Un 3-0 en la pizarra del Camp Nou y un Liverpool que murió a lo que sabe, que además, por mucho que suene complejo de entender, la distancia desfavorable en el marcador, fue inversamente proporcional por varios pasajes en el césped. Esto ha sido una constante esta temporada en choques en los que los culés se juegan trofeos o se ven exigidos por sus rivales. El certamen doméstico ha mostrado un Barça confiado, evidenciándose en duelos trabados, más por la falta de ritmo blaugrana, que por méritos de sus impotentes contrarios. Quizás frente al Betis, choque del pasado noviembre, las habituales reacciones al marcador no terminaron en buen puerto. Los de Setién fueron al recinto catalán y no dejaron de ser fieles a las formas de quien les ordena desde la banda, enfrascándose en una pelea de ida y vuelta, finalizada por un 3-4, que por nada no se pactó la igualada. Fue un Barcelona arrinconado, obligado a recorrer más metros en busca de la portería rival, pero con Ernesto ya no era nada raro.

Se repetiría una y otra vez, tanto en casa como a nivel europeo. El PSV también puso a prueba los nervios del txingurri, aunque nuevamente el guardameta alemán, la seguridad de Piqué y la sola presencia del 10, bastaron para desatascar a los azulgranas. Lejos del 5-1 del primer Clásico, los siguientes partidos con el archirrival delante, pasaron por un denominador común. Sin que Leo fuese decisivo, los “desconocidos” blancos, empujaron a los culés con furia y, por qué no, con futbol, pero sin contundencia en ambas áreas, lo que si a distinguido al equipo de Valverde, agarrado en esta ocasión a Malcom, a Suárez y a Rakitic, para desmoralizar a la parcela madridista, una, y otra, y otra…
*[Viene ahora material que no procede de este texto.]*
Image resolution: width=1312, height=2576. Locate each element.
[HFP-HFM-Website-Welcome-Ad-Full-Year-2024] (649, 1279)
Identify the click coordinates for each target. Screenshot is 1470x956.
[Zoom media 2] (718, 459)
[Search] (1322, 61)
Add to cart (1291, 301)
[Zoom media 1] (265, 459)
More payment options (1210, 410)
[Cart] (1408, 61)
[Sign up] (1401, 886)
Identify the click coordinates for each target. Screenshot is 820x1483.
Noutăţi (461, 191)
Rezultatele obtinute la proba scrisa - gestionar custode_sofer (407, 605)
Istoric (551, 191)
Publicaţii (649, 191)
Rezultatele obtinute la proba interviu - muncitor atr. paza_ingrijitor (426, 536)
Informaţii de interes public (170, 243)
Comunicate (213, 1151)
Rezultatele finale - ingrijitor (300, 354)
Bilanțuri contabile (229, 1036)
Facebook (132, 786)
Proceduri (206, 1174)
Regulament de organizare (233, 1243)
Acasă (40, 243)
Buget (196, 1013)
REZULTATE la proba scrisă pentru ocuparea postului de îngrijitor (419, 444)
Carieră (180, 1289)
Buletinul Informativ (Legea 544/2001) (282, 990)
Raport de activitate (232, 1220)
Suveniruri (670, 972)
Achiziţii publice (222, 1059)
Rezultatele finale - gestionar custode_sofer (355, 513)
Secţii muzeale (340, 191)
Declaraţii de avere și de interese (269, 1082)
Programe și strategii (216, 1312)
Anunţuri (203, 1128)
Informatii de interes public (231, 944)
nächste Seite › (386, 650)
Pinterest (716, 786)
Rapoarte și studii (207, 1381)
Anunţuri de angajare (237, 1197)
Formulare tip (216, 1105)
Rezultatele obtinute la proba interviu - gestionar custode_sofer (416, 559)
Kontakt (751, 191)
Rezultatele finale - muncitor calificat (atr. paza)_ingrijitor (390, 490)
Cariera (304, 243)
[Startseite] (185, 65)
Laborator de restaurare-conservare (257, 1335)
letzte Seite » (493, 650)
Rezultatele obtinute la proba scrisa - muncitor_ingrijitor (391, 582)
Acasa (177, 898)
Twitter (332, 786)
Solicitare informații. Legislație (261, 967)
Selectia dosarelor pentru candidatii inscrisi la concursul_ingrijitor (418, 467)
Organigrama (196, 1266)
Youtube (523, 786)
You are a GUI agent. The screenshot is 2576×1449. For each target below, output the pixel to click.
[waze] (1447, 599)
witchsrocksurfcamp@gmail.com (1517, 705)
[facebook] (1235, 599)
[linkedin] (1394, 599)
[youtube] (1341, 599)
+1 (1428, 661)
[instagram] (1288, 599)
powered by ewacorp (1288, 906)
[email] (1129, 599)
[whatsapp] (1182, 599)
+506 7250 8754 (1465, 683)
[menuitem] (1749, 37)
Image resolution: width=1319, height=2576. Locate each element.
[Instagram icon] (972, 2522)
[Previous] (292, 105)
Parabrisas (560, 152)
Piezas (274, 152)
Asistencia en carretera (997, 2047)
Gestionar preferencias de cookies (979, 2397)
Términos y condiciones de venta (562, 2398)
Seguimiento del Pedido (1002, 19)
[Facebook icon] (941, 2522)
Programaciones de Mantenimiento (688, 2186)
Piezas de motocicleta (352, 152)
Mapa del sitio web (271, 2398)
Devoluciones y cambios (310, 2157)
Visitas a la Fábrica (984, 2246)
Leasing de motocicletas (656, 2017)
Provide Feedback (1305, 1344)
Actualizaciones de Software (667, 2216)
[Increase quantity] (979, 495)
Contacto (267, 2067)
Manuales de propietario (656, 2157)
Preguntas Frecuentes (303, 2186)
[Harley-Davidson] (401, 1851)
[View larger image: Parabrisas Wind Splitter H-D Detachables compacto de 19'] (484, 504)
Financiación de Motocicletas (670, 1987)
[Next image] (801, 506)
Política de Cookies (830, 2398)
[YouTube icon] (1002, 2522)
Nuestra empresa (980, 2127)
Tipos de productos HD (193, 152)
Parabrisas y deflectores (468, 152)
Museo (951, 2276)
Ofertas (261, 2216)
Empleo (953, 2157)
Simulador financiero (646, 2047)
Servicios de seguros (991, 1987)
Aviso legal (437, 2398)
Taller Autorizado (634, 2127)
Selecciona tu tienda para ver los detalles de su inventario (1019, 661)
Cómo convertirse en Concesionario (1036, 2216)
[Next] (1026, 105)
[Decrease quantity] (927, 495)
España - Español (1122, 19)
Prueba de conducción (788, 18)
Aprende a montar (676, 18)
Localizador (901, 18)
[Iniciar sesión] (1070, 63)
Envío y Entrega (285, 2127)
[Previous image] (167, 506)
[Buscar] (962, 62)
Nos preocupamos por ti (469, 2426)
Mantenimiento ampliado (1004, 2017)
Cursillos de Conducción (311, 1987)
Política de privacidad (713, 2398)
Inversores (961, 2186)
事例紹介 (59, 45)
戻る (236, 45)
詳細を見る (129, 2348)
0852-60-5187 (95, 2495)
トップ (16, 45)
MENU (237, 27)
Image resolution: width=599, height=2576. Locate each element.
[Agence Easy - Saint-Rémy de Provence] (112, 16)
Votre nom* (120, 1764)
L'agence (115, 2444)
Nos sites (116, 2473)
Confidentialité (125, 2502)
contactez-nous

Pasó el Pizjuán y, más de lo mismo. Un hat-trick de Lionel y los guantes del de siempre, evitaron el fracaso e impulsaron la enésima vuelta de hoja blaugrana. Es ese elenco que ya no se siente incómodo sin el control mediante la posesión, pero que sí continúa dominando la posición, ahora la de esperar aparentemente agazapado para posteriormente liquidar a sus oponentes. Y no es que ya no tenga elementos incapaces de conservar pegada la redonda, algo que tampoco han apartado de su diccionario futbolístico, pero la mezcla de lo práctico y plástico a la hora de manejar el balón y los tiempos, parece ser la clave para sobretodo, festejar el gran objetivo, anunciado por el capitán el pasado verano. Si tras el Wanda, las caras no son de buenos amigos, retornará el debate de canteranos y estilismo. El tiempo dictará sentencia.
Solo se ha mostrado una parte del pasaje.